Could you write out the lines below exactly, beginning with the first and finishing with the one that contains "Click the divider"?

:: GIVEN DATA ::

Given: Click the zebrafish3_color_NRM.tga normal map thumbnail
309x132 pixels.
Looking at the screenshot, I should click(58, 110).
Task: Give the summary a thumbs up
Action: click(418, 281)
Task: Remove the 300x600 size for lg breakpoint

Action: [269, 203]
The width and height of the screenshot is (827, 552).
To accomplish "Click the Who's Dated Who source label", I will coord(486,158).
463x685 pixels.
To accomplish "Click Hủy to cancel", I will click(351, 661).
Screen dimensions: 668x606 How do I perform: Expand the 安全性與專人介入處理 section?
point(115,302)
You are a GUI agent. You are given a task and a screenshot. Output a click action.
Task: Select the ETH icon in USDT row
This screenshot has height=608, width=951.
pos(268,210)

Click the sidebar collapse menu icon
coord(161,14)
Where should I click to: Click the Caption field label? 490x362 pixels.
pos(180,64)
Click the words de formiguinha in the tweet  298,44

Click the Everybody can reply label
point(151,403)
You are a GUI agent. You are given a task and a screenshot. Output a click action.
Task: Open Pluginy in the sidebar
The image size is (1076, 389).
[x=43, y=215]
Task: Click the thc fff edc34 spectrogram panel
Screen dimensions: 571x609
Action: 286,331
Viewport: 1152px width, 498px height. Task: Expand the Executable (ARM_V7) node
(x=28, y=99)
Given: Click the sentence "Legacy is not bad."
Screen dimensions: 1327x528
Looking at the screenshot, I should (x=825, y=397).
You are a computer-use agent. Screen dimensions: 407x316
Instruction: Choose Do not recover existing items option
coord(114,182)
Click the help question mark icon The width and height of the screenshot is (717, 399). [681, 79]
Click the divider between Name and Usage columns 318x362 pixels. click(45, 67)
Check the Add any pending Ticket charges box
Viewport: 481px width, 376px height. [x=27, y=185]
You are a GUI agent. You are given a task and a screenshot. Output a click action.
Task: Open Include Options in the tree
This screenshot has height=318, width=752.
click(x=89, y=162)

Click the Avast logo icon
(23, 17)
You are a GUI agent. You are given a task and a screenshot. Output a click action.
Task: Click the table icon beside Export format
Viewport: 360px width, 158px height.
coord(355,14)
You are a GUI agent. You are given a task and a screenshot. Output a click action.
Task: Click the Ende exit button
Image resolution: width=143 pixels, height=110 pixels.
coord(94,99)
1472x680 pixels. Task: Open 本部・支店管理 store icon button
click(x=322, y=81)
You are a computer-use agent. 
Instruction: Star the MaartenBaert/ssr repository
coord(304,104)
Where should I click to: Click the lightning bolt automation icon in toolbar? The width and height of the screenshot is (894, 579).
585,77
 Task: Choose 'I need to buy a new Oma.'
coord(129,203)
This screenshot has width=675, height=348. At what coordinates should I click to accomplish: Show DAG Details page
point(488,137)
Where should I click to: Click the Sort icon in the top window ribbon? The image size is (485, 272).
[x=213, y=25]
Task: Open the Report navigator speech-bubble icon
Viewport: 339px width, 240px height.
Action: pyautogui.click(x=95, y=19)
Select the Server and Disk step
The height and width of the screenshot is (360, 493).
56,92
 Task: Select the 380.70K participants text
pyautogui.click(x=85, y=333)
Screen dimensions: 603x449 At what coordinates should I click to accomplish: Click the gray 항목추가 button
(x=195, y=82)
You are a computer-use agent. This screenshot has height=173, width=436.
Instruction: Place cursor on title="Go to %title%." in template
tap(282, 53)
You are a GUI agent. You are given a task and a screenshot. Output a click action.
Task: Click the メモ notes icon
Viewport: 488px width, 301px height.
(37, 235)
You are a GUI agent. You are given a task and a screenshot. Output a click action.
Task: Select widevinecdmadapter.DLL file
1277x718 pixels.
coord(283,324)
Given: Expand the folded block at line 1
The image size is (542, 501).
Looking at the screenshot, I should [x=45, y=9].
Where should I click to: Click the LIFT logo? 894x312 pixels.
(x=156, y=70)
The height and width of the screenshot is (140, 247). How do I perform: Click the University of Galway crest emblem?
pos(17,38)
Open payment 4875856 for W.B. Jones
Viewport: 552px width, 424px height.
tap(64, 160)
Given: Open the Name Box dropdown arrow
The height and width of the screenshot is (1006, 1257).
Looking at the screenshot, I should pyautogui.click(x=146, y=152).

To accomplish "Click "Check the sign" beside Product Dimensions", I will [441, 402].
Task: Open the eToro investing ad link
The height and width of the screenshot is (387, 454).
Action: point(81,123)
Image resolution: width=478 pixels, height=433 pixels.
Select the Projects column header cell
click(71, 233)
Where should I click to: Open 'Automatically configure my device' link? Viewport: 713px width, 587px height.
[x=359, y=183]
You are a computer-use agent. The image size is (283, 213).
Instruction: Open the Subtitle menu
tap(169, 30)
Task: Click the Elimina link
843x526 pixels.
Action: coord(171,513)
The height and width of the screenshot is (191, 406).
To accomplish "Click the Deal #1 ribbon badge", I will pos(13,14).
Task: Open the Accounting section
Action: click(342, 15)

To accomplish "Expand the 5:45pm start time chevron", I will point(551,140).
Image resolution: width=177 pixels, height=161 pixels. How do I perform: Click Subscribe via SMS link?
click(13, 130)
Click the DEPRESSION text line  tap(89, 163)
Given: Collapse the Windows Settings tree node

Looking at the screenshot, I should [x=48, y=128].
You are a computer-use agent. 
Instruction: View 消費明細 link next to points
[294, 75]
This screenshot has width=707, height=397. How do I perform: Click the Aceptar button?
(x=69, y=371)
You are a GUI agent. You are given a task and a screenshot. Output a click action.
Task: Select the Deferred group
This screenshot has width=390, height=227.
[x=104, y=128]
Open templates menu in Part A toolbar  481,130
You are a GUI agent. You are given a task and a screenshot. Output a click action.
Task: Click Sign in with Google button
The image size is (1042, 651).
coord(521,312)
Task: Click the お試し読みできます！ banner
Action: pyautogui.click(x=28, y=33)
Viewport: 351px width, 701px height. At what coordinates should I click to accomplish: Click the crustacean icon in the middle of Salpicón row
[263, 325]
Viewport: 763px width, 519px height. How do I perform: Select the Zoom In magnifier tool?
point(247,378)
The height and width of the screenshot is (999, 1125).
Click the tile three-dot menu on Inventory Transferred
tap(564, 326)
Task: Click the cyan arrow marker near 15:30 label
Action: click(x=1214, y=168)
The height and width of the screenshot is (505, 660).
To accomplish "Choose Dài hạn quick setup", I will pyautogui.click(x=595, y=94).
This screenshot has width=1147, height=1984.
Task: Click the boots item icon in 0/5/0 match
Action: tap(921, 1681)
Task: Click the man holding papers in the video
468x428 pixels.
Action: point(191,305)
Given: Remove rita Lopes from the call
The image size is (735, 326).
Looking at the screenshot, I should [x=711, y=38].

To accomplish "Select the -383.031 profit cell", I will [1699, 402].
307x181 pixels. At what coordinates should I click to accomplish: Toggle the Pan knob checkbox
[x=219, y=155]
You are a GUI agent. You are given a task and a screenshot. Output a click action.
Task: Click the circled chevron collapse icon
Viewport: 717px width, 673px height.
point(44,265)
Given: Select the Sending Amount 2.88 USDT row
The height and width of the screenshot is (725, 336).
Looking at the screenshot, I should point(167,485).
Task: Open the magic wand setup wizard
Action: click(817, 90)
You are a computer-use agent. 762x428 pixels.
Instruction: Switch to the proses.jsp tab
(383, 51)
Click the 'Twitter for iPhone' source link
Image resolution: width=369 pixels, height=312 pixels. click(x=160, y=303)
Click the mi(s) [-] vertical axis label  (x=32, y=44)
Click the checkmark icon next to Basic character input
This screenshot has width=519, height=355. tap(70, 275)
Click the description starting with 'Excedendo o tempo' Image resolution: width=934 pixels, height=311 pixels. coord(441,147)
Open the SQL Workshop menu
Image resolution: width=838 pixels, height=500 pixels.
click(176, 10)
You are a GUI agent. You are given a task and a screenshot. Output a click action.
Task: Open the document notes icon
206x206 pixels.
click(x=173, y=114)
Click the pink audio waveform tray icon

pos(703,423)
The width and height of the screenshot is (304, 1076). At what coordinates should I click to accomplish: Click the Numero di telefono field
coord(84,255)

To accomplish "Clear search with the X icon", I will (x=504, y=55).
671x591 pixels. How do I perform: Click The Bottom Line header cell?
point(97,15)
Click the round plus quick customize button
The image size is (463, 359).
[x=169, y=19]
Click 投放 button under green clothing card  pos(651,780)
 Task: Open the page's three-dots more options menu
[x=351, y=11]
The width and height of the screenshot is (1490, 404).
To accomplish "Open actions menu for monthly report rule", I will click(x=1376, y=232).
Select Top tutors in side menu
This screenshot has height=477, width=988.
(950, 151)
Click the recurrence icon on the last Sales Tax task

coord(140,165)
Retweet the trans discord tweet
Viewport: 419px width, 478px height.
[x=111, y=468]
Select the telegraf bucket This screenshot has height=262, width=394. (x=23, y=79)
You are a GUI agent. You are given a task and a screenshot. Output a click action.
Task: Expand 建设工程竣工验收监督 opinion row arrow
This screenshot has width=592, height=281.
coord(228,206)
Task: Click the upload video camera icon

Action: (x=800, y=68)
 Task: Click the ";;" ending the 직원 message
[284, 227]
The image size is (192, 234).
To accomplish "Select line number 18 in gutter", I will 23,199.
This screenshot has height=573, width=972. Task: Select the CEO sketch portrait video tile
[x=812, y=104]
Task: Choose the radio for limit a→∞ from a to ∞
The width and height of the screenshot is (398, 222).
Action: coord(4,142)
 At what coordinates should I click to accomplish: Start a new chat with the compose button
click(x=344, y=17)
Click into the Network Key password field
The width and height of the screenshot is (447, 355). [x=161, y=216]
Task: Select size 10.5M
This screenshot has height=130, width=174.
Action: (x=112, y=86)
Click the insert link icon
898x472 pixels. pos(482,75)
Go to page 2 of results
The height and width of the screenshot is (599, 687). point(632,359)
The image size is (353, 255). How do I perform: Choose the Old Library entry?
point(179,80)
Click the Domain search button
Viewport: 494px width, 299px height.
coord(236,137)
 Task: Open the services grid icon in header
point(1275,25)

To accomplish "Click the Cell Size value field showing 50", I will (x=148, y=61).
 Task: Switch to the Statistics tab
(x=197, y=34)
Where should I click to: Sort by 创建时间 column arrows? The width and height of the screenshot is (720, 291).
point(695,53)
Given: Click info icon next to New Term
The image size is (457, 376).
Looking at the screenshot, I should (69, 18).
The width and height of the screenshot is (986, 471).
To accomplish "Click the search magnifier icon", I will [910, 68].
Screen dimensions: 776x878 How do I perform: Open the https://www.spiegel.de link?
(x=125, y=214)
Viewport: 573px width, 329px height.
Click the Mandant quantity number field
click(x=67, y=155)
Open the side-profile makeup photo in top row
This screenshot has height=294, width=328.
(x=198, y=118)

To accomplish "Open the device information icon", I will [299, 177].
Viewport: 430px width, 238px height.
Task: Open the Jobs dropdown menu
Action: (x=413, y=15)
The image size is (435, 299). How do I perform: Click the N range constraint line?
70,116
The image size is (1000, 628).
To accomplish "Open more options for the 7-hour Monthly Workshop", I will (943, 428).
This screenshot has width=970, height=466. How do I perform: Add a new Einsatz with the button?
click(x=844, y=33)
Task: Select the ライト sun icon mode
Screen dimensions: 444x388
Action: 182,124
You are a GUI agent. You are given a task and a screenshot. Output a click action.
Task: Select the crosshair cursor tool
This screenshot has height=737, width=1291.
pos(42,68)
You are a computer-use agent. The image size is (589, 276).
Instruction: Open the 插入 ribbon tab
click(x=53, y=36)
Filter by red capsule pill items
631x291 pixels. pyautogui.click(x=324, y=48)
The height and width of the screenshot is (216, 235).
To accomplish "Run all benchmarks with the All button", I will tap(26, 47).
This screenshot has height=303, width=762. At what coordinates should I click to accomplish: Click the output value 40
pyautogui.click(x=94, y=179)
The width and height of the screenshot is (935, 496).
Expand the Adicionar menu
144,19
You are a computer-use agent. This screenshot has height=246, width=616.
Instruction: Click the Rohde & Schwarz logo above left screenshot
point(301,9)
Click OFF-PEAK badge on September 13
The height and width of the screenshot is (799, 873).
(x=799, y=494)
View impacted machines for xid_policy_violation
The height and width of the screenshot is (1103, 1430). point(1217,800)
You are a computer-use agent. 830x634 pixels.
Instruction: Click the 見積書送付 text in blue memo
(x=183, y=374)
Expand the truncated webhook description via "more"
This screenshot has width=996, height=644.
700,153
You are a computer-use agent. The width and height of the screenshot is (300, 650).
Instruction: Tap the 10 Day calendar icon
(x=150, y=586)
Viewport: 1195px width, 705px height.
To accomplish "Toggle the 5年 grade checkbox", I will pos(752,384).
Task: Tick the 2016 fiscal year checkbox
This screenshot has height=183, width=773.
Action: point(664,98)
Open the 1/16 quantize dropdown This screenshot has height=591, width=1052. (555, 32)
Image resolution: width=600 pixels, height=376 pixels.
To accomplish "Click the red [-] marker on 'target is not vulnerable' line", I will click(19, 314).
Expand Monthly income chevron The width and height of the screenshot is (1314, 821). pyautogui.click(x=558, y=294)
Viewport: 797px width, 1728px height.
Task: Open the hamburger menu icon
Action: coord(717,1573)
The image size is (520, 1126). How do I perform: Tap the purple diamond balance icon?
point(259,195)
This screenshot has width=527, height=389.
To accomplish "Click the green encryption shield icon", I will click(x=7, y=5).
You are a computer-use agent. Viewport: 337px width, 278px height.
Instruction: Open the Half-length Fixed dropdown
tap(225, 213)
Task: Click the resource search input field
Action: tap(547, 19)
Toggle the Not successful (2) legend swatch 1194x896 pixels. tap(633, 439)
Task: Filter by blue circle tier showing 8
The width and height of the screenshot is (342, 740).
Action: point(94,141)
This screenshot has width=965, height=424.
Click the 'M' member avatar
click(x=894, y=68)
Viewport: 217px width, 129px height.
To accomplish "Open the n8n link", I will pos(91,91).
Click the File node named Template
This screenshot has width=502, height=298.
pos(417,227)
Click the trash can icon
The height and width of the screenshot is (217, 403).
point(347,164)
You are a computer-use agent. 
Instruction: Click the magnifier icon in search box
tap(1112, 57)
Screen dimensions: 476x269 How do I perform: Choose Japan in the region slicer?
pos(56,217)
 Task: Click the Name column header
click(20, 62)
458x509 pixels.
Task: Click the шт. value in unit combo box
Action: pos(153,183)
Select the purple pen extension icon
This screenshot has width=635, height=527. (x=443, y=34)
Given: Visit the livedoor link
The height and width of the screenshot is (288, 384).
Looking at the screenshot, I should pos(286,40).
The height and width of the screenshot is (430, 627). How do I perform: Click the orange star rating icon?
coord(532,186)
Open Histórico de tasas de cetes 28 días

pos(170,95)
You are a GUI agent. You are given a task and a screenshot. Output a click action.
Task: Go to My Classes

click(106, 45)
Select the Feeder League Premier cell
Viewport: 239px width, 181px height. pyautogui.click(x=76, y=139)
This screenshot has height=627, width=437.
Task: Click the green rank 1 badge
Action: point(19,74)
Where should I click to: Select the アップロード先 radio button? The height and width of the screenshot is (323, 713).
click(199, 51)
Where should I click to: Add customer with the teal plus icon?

:::

◆ **SOLUTION TO THIS TASK**
Given: Click the zebrafish3_color_NRM.tga normal map thumbnail
309x132 pixels.
Looking at the screenshot, I should click(58, 110).
Task: Give the summary a thumbs up
Action: click(418, 281)
Task: Remove the 300x600 size for lg breakpoint

Action: [269, 203]
The width and height of the screenshot is (827, 552).
To accomplish "Click the Who's Dated Who source label", I will coord(486,158).
463x685 pixels.
To accomplish "Click Hủy to cancel", I will click(351, 661).
Screen dimensions: 668x606 How do I perform: Expand the 安全性與專人介入處理 section?
point(115,302)
You are a GUI agent. You are given a task and a screenshot. Output a click action.
Task: Select the ETH icon in USDT row
This screenshot has height=608, width=951.
pos(268,210)

Click the sidebar collapse menu icon
coord(161,14)
Where should I click to: Click the Caption field label? 490x362 pixels.
pos(180,64)
Click the words de formiguinha in the tweet  298,44

Click the Everybody can reply label
point(151,403)
You are a GUI agent. You are given a task and a screenshot. Output a click action.
Task: Open Pluginy in the sidebar
The image size is (1076, 389).
[x=43, y=215]
Task: Click the thc fff edc34 spectrogram panel
Screen dimensions: 571x609
Action: 286,331
Viewport: 1152px width, 498px height. Task: Expand the Executable (ARM_V7) node
(x=28, y=99)
Given: Click the sentence "Legacy is not bad."
Screen dimensions: 1327x528
Looking at the screenshot, I should (x=825, y=397).
You are a computer-use agent. Screen dimensions: 407x316
Instruction: Choose Do not recover existing items option
coord(114,182)
Click the help question mark icon The width and height of the screenshot is (717, 399). [681, 79]
Click the divider between Name and Usage columns 318x362 pixels. click(45, 67)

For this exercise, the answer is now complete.